Drawbacks are a basic tap step and a perfect move to use anytime you want to warm up your ankles and feet before you start tap dancing. Drawbacks are also useful if you want to practice moving in straight lines (especially when you can’t see where you’re going!).
Heel Dig - You will start your drawbacks with your right foot in a heel dig. This sets you up not only to begin the move, but it also encourages you to properly support yourself on your opposite leg.
Spank - From the heel dig, you will use your right foot to spank the floor with your toe. When you spank, your foot will remain in the air until the next step.
Heel Drop - After you spank, you will drop the heel of your opposite foot. This is the foot that you are currently supporting your weight with. So, if you have just started your drawback, it will be your left foot.
Step - After your opposite heel drops, you will step on the toe of the foot you started with (the one you are not putting your weight on.) This will lead you into the next section of drawbacks from the other side. When you step, you will switch your weight and bring your other foot up into a heel dig.

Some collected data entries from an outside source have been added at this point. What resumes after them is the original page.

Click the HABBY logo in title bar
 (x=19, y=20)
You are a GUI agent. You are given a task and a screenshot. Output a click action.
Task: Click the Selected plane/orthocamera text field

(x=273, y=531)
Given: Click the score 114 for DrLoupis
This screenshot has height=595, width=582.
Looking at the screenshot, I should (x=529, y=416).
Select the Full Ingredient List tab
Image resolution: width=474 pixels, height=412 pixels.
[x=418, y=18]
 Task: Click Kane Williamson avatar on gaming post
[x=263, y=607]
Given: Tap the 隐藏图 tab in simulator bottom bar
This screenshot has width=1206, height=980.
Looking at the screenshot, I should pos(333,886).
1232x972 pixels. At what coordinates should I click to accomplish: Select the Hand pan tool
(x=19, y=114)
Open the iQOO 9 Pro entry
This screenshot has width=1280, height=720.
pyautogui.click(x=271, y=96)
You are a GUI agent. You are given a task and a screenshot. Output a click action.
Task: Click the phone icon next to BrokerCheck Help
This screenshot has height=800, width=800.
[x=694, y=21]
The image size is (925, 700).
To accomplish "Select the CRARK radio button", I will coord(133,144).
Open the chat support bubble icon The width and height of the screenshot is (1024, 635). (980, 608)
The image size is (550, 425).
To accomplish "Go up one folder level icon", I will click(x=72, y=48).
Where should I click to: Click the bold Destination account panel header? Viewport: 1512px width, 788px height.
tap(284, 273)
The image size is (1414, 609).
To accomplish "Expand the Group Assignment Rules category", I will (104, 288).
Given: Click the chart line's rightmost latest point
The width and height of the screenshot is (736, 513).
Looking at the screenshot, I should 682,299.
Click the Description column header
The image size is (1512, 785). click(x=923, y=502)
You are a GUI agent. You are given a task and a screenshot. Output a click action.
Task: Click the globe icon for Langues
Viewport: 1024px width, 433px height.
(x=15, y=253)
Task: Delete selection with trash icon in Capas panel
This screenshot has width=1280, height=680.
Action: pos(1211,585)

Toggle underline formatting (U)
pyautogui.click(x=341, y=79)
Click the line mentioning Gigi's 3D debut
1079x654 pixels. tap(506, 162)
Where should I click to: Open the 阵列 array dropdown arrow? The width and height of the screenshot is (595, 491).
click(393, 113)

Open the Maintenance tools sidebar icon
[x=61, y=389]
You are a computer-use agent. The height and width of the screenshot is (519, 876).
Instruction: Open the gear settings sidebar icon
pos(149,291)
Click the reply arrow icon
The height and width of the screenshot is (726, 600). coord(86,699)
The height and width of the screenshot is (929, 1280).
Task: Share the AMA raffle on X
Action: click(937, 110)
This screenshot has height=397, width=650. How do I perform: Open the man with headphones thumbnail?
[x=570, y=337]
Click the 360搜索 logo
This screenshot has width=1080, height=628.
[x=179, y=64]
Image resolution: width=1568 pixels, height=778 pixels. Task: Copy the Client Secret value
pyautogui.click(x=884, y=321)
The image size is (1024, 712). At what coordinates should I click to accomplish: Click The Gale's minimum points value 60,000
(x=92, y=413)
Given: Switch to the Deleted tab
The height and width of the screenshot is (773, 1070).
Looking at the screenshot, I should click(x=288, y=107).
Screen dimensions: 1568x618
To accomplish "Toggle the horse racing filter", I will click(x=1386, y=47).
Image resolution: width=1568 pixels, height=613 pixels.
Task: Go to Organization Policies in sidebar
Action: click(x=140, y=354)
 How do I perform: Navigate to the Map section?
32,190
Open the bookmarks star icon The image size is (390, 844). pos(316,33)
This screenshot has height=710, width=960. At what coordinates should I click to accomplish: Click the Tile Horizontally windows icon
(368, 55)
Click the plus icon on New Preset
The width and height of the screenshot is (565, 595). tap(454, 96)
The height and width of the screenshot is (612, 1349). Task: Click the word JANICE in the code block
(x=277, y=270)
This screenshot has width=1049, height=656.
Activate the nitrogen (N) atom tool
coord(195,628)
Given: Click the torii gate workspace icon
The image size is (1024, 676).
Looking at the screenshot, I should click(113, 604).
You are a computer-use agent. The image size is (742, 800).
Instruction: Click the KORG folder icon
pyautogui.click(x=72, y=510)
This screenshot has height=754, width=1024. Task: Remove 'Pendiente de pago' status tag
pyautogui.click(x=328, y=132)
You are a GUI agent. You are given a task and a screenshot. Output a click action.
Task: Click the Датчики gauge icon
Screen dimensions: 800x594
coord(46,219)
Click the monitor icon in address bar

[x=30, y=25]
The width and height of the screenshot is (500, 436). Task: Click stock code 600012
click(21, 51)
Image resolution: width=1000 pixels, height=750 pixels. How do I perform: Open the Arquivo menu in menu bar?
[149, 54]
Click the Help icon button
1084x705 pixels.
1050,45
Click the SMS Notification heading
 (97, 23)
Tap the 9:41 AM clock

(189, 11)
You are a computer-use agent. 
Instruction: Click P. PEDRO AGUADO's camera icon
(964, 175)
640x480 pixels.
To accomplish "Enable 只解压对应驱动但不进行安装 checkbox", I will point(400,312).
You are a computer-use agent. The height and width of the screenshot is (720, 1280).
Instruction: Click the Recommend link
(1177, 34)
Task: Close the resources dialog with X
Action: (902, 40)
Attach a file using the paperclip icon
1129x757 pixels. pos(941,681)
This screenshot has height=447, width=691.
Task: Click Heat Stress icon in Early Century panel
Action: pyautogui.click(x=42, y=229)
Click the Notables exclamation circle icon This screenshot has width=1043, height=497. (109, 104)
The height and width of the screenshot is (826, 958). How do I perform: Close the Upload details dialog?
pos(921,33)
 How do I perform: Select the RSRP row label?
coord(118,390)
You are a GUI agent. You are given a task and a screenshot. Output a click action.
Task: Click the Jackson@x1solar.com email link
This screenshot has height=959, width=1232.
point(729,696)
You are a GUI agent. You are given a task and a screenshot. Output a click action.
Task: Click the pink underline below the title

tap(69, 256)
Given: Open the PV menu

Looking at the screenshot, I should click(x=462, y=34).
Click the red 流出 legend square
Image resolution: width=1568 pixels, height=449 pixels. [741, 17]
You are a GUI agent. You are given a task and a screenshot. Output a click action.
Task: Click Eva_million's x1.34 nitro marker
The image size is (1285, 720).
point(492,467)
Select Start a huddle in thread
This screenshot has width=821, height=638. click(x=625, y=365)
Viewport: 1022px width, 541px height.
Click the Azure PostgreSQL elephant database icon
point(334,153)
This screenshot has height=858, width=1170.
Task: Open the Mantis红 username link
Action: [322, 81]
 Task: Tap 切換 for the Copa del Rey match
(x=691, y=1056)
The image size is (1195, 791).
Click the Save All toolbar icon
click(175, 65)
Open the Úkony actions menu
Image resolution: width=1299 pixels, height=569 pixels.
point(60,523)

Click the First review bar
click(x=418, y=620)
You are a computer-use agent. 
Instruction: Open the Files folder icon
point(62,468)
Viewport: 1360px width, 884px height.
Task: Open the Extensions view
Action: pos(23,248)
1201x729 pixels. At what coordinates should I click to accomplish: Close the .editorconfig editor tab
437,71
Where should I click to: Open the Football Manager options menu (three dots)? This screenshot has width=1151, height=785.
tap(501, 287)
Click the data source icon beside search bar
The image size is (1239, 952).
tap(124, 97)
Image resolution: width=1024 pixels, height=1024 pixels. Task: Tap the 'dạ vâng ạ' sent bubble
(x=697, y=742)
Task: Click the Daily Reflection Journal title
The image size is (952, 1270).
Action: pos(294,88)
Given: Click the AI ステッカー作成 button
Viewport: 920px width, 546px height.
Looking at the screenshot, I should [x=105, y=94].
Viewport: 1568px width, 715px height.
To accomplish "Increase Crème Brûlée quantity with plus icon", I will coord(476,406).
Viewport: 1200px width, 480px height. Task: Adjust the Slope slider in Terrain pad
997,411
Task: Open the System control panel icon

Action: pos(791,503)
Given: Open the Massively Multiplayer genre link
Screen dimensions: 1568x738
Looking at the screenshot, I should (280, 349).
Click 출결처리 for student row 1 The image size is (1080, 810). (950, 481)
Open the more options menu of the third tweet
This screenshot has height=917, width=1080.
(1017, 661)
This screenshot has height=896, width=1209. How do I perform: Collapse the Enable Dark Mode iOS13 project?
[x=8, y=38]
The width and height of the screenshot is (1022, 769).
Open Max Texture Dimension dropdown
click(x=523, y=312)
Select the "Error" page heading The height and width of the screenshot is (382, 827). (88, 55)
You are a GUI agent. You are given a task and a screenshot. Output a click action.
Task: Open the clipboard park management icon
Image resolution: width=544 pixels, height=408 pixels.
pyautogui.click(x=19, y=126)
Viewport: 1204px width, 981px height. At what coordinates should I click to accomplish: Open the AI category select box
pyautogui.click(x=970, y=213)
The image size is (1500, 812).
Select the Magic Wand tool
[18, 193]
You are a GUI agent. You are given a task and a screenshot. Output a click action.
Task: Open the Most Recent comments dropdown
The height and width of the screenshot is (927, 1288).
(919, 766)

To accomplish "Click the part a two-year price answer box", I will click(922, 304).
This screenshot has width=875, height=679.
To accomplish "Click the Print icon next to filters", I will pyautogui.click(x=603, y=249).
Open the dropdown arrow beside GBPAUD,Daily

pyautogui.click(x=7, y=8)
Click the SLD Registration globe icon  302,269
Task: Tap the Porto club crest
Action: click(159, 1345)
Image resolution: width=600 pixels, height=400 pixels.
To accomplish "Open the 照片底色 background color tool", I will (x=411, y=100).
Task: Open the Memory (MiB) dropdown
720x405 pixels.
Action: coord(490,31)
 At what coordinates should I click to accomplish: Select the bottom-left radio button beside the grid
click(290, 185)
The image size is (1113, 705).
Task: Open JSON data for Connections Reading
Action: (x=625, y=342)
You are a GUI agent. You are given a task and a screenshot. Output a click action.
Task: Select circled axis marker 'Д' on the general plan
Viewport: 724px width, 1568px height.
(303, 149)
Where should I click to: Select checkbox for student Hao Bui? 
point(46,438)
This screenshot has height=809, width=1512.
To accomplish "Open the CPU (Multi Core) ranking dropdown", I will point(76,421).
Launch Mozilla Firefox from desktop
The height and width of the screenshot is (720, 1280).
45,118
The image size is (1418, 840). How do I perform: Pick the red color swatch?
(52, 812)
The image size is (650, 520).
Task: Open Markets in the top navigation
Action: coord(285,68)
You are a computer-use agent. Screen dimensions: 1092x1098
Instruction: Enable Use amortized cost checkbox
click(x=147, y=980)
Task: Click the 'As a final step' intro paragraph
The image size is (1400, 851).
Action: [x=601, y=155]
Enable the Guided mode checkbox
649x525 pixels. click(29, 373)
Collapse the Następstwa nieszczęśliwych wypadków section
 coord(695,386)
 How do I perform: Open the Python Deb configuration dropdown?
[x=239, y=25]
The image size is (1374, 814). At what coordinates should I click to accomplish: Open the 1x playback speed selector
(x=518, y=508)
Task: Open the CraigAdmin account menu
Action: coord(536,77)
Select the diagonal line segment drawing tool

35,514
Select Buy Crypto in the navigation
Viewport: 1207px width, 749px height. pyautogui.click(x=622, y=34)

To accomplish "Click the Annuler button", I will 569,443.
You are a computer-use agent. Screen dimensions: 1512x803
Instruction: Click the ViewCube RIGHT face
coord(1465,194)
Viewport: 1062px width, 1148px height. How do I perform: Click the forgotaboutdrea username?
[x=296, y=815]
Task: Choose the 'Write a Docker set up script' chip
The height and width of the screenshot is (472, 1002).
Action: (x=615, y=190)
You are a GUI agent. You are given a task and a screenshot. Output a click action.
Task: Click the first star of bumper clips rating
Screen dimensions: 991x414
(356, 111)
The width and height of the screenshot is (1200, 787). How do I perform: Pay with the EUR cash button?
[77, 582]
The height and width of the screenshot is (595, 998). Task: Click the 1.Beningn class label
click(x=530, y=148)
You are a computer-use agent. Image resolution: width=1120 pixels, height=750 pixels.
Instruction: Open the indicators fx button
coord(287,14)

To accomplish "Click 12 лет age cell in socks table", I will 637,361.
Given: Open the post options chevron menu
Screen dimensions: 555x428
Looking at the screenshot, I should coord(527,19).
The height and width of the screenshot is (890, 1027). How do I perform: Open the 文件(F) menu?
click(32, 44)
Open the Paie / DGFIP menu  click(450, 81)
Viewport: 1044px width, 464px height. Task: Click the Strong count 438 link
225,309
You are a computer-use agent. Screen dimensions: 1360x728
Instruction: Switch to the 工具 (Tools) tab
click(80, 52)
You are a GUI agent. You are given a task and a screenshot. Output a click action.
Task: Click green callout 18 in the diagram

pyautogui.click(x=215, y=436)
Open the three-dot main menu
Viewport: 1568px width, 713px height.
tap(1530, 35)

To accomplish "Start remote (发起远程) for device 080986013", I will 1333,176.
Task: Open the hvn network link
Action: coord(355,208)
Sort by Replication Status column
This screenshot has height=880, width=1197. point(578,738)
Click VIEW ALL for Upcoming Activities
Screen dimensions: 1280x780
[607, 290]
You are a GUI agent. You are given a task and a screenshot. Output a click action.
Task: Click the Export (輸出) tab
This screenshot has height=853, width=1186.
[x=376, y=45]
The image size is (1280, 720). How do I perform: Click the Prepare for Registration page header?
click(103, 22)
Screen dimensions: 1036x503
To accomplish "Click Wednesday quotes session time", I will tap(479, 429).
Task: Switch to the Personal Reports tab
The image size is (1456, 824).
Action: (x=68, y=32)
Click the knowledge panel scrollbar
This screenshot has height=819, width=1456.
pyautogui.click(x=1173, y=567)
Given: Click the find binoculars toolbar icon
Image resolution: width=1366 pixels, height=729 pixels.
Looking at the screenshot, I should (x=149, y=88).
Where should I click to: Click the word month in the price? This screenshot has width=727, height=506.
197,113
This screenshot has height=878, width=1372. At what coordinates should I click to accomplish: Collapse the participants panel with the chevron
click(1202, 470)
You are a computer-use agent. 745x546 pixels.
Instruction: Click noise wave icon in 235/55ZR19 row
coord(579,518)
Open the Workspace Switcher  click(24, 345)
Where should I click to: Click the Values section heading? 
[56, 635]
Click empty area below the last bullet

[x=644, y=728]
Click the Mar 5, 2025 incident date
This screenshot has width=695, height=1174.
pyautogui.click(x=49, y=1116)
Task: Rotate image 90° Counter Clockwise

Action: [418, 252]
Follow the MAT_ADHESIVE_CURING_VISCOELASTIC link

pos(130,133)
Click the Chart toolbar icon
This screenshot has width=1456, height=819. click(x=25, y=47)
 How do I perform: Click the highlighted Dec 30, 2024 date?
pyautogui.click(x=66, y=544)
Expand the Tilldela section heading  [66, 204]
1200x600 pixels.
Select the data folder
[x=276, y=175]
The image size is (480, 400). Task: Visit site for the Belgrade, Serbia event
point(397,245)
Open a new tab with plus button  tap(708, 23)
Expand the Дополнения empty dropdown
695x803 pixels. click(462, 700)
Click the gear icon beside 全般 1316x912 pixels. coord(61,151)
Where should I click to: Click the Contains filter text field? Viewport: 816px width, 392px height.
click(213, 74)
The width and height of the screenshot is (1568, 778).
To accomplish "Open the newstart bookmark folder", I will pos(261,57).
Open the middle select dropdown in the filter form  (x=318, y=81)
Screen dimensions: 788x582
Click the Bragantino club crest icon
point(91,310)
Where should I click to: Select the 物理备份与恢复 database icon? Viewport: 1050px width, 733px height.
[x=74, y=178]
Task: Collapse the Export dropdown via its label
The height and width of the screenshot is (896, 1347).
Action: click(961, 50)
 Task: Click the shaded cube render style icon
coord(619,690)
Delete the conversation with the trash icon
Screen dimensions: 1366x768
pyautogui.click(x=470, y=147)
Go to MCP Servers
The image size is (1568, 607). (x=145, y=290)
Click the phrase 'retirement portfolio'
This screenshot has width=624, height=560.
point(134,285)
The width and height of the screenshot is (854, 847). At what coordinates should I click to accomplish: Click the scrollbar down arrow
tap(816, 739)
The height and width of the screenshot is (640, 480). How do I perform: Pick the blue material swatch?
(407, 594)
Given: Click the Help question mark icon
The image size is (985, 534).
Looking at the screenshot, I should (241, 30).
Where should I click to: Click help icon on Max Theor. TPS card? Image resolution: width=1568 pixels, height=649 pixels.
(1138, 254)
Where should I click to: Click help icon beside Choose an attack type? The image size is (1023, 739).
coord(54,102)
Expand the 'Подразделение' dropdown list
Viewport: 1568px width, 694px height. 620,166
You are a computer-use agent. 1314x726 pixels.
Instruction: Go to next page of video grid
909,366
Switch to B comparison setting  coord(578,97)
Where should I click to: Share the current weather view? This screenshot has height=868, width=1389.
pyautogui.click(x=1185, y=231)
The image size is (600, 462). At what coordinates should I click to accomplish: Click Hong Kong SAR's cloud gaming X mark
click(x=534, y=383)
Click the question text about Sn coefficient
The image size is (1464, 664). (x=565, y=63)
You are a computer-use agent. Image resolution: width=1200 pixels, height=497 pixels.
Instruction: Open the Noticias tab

Switch - The four steps above form what is basically one drawback. Once you get to the end, you will step on the foot you are currently working on, switch your weight, and begin the steps again with your other foot. You can keep doing drawbacks, switching feet and moving backward as long as you want (or until you hit a wall!).
You can see drawbacks being done above. To watch the whole video, click here.
Drawbacks can be really fun to do as warm-ups and just to practice. If you want a little extra challenge, do your drawbacks, getting a little faster with each set. This will gradually warm your ankles and feet up to harder work, and it will help you work on your speed.
Dos and Don'ts
- Practice with your hands on your hips or out in front of you for balance as you move backward.
- Move slowly as you learn.
- Use drawbacks as a warm-up exercise.
- Lean backward when you do drawbacks. This can cause you to overbalance and fall.
- Forget to switch your weight when changing sides. Forgetting to change your weight can cause you to stumble.